A friend once asked: “Why do you advise consulting the fundamentals of jurisprudence (uṣūl al-fiqh) in questions of faith but forbid recourse to the hadith, even though the hadith itself constitutes an evidence in fiqh?” My reply was that the beginnings of the hadith from the first until the fifth century AH were an ijtihād – independent legal reasoning [1] – and that the early hadith narrators did not claim that their writings were binding on others, as their followers do claim now.
BY SAMEH ASKER
DISAGREEMENT AMONG the hadith narrators was a constant and at times reached the point of mutual insults and takfīr.[2] The sanctification of the hadith narrators began in the 7th century AH, the era of the ‘second revival’ under Ibn al-Ṣalāḥ [3] and others. Before that, there was a sanctification at the level of individuals, but the hadith narrators did not achieve collective sanctity until late. The reason for that was that their intellectual product was characterized by deficiencies, ignorance, mutual antipathy, superstition, fabrication, malice and egotism – all motivated by personal interest or the interest of the powerful and influential. It was therefore natural for conflicts to occur between the hadith narrators and the clerics for as long as their primary evidence suffered from this defectiveness.

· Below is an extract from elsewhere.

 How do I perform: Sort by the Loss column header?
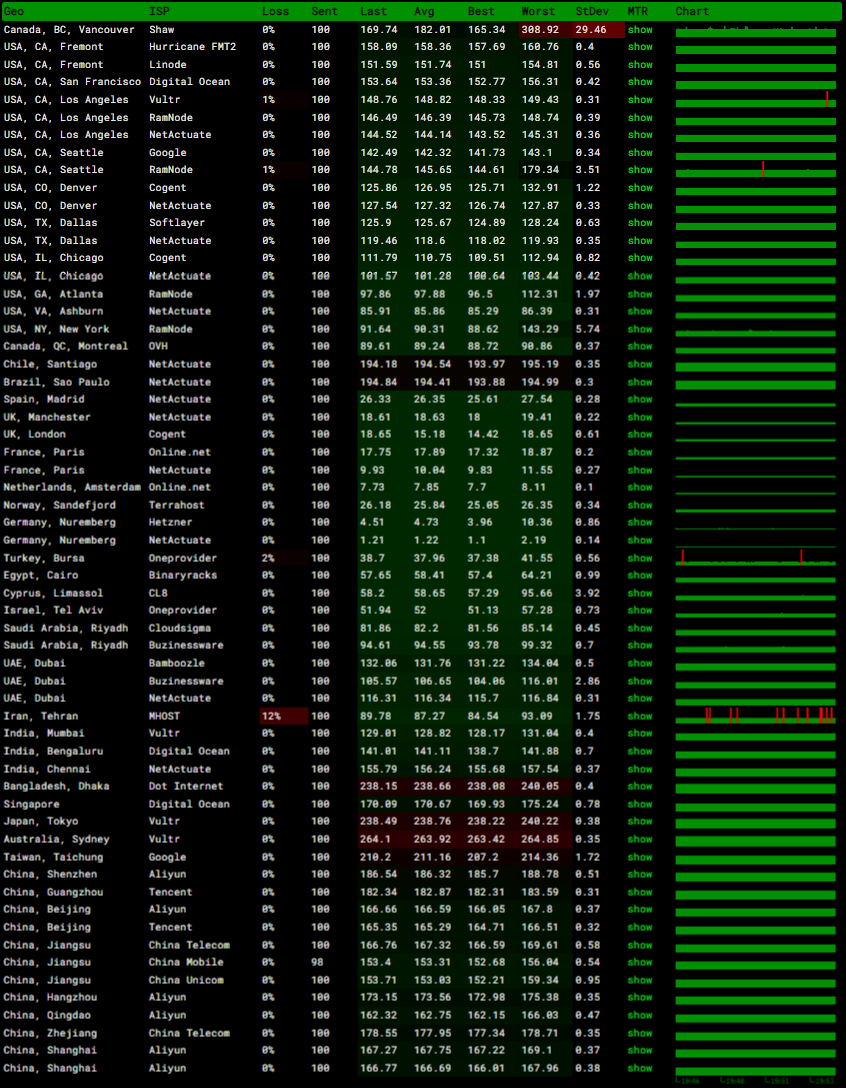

We conclude from this that the so-called ‘science’ of hadith – despite the fact that its appearance among the Salaf [4] as a form of ijtihād was legitimate – does not have a legitimate existence now for two reasons:
Firstly: the proximity of the time between Islam’s emergence and the time of the hadith narrators made it legitimate to invoke what happened, the evidence they provide and what was said, in making a legal ruling – regardless of the precision in making that invocation in terms of detail. But to invoke it as an ijtihād obliges the mujtahid to consider other evidences, including of course the reliability of the narration since being a product of in the latter’s perception one has to look into his authenticity and sincerity.
Secondly: Mankind has made great strides and reached a mental and scientific stage that makes it difficult for a jurist to reconcile facts and reality with those narrations and tales; a common mindset that could combine the two does not exist, since the majority of those narrations are highly literal and leave no room for the intellect and for interpretation.
The so-called ‘science’ of hadith does not have a legitimate existence now
As for the uṣūl al-fiqh, its primary arena is the mind and is characterized by a high degree of latitude and flexibility, with its ultimate purpose being the interest of people as it accords with the interest of the faith.
If any contradiction emerges, the jurist considers the interpretation of the texts from the angle of the common interest, and on this basis the uṣūl al-fiqh were developed over hundreds of years. I might mention that Shaykh Muḥammad al-Ghazālī (1917-1996) despite his extremism and his causing the killing of Farag Fouda,[5] also noticed this point and wrote the book The Prophet’s Sunnah between the Jurisprudents and the Hadith Scholars which brought down upon his head the wrath of the Salafist movement. In this work he called for restoring the primacy of jurisprudence and its principles against its domination by hadith scholars and their claims to primacy due to the ‘evidence of narration’, since these last were aware that in this book, and others, al-Ghazali rejected dozens of ṣaḥīḥ (‘authentic’) hadiths[6] for their corruption and their defectiveness and for their influence as he saw it in spreading myths, violence and takfīr.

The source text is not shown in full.